Material provided:
>> begin

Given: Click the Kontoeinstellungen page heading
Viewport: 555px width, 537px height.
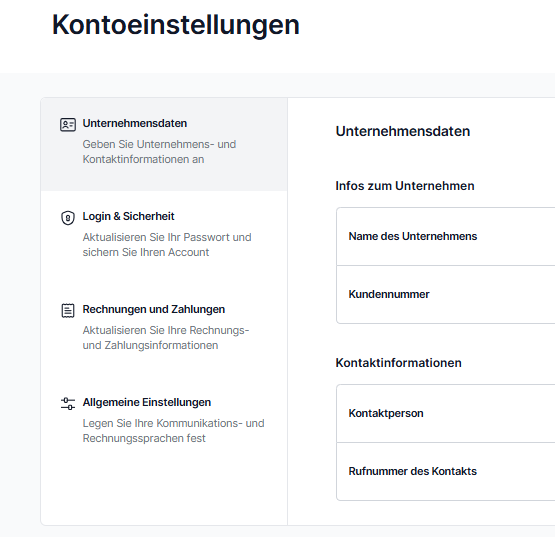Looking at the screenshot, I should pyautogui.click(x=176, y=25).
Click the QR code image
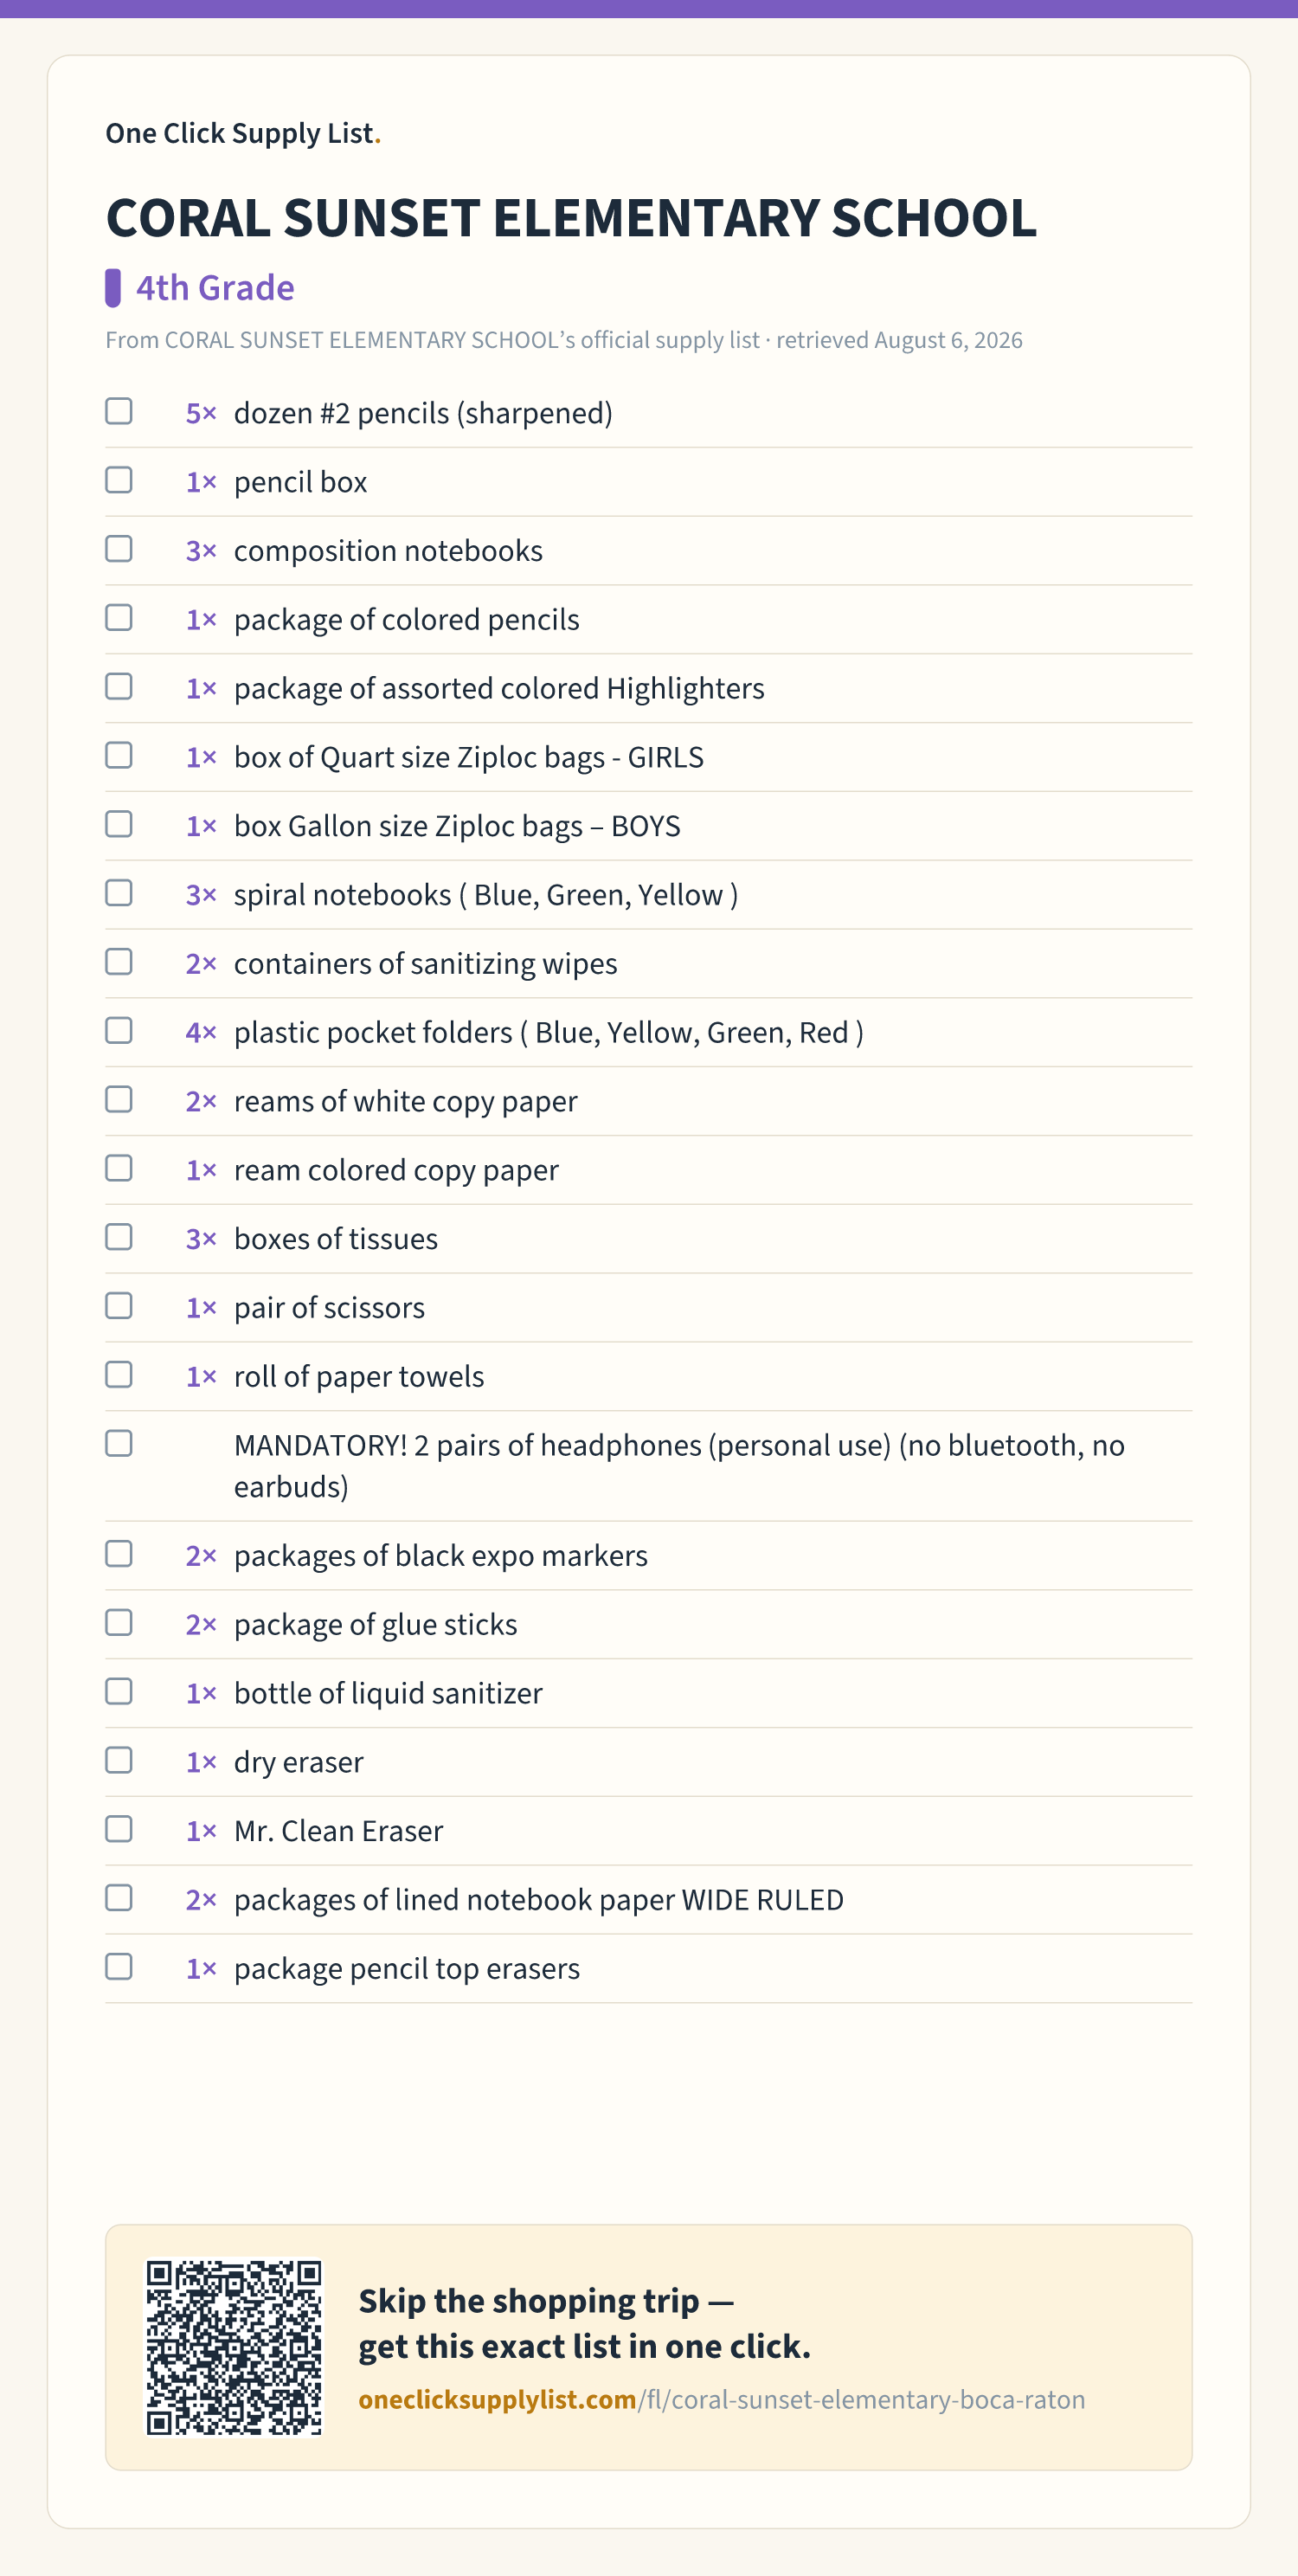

>> end
>> begin

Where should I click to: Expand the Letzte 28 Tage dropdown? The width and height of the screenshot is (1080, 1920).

>> end
>> begin

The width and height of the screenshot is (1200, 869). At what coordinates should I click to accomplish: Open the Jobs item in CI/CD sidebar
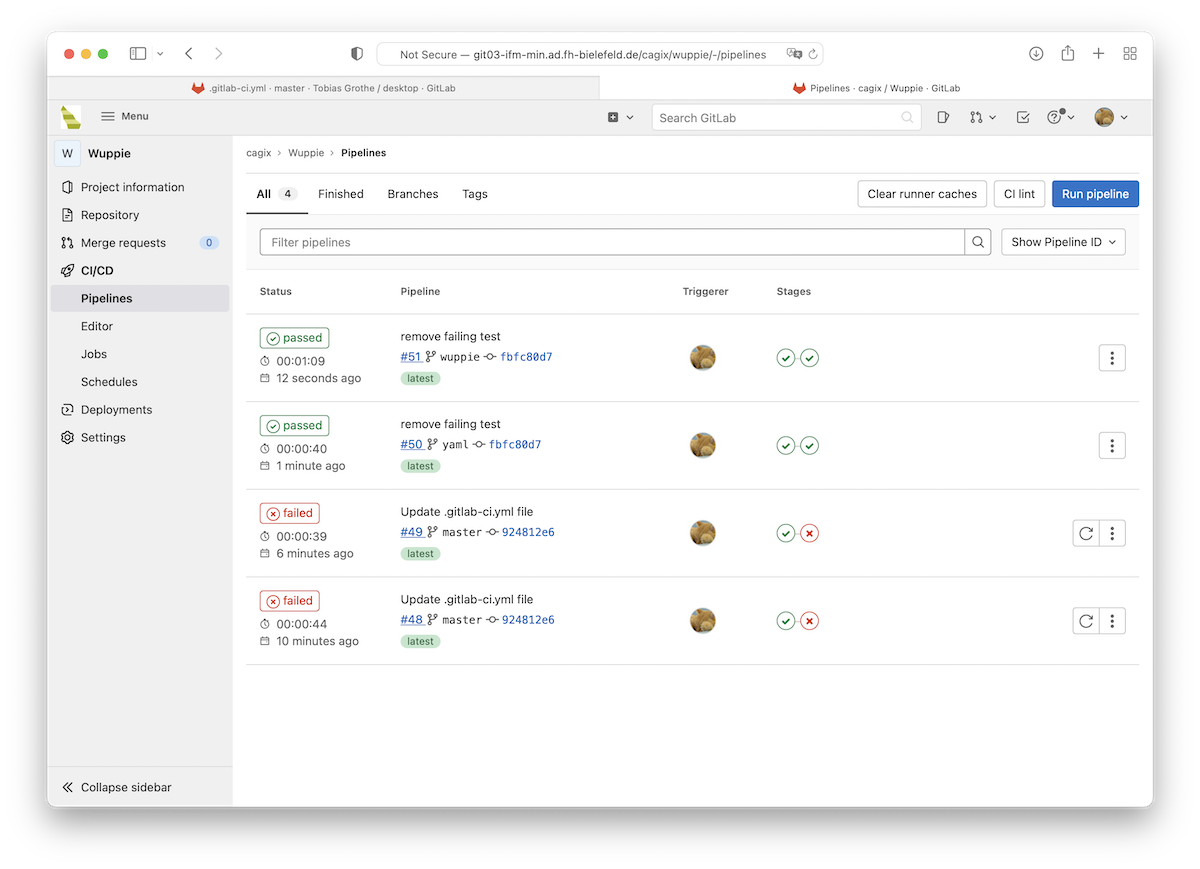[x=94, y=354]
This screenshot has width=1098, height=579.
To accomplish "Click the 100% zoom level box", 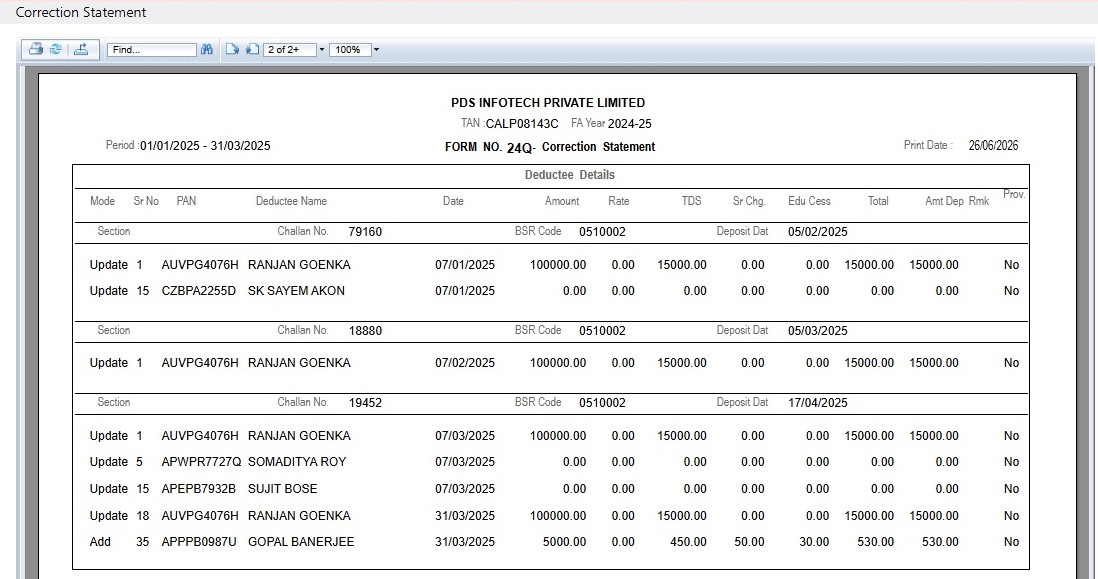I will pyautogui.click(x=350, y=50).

>> end

Task to complete: Rewrite the records above from the line containing "Given: Click the" down to the line containing "Click the QR code image", replacing "page heading" with "section title" and keeping everything else the same. Return only those lines, and leave out the pictures.

Expected output:
Given: Click the Kontoeinstellungen section title
Viewport: 555px width, 537px height.
Looking at the screenshot, I should pyautogui.click(x=176, y=25).
Click the QR code image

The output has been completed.